═════ Provided material
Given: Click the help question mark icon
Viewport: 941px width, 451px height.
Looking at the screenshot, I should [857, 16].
══════════
═════ Provided material
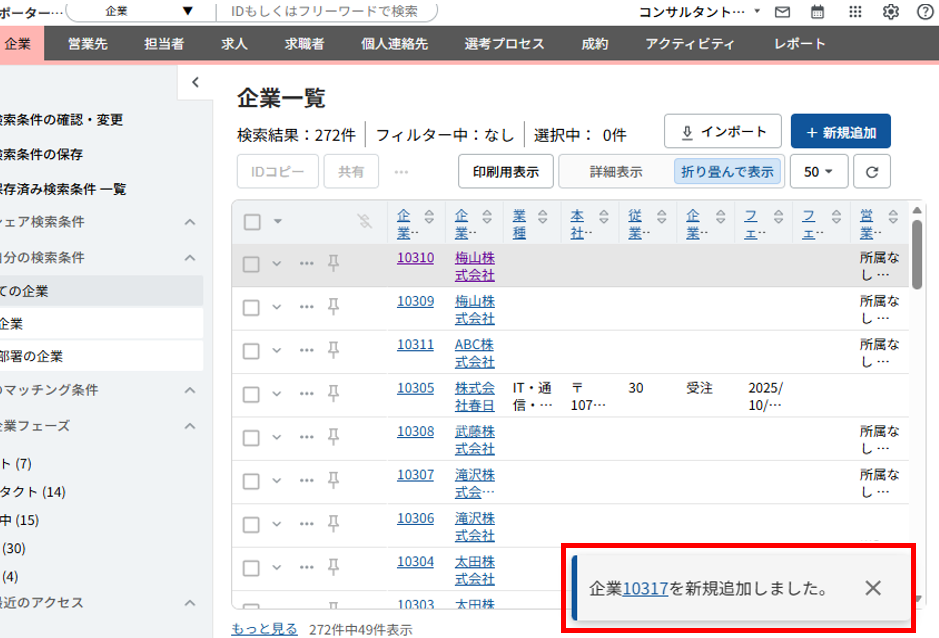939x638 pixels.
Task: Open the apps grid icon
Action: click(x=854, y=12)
══════════
═════ Provided material
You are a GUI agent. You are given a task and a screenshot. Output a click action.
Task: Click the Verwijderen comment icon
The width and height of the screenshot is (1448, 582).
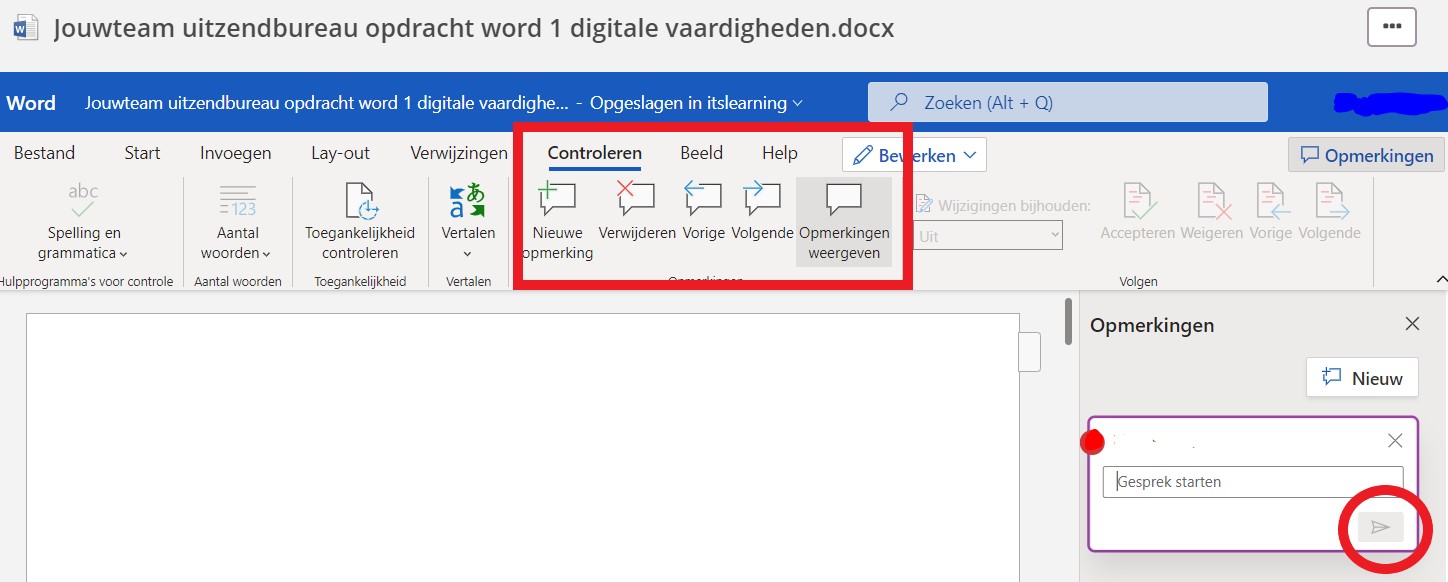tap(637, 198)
══════════
▸ **Task details**
Render the records starting at the line containing "Given: Click the help question mark icon" and ending at the line containing "Looking at the" as a Markdown table with the columns Row and Line, numbering each line and omitting blank lines.

▸ **Result**
| Row | Line |
|---|---|
| 1 | Given: Click the help question mark icon |
| 2 | Viewport: 941px width, 451px height. |
| 3 | Looking at the screenshot, I should [857, 16]. |